What’s more, it takes 35 nanograms of marijuana in someone’s system to trigger a positive test (which prevents triggering a positive test for second-hand smoke), and players currently don’t face suspension until their fourth failed test.

To the marijuana supporters in the league, it isn’t quite ideal, as Major League Baseball has a higher threshold of 50 nanograms, for example. But NFL players have some leeway there, as long as they keep their marijuana use in check during the summer.

And when you throw in the fact there are other, more lucrative topics the NFLPA might be best served pushing for — like getting rid of the archaic funding rule, the elimination of which could increase the number of Kirk Cousins-like, fully guaranteed contracts we see in the future — it’s easy to see the “decriminalization” of marijuana use potentially fading to the background during the next labor negotiation.

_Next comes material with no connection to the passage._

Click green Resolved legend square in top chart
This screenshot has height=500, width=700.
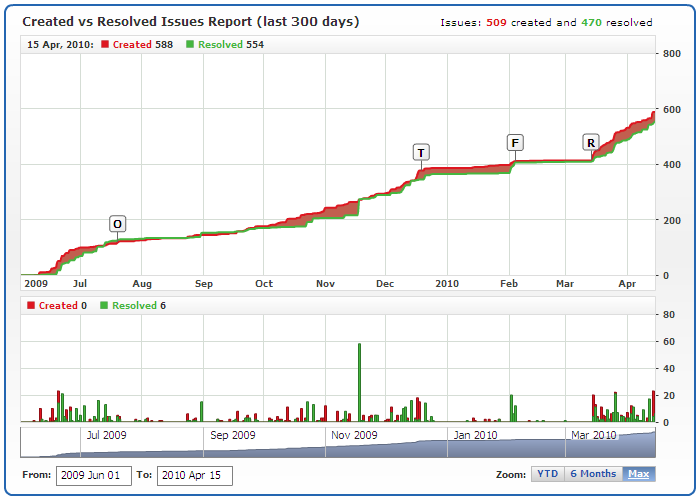click(192, 45)
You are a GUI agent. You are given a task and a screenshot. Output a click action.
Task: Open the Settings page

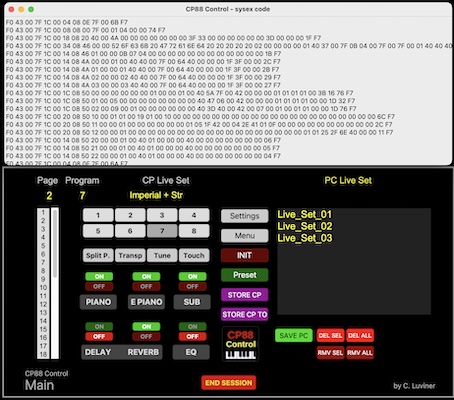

In the meantime, proponents of expanded marijuana usage will take heart in the fact the notoriously stodgy NFL is willing to explore the possibility. It’s a step in the right direction, and an indication that one day, players will be able to smoke freely. But predicting how long it will take to get there depends entirely on how much faith you have in a historically business-first league suddenly choosing to do the “right” thing instead of the thing that would make it the most money: which, undoubtedly, would be to pushing the weed issue to the forefront, all in hopes of getting something even more lucrative in return from the players down the road.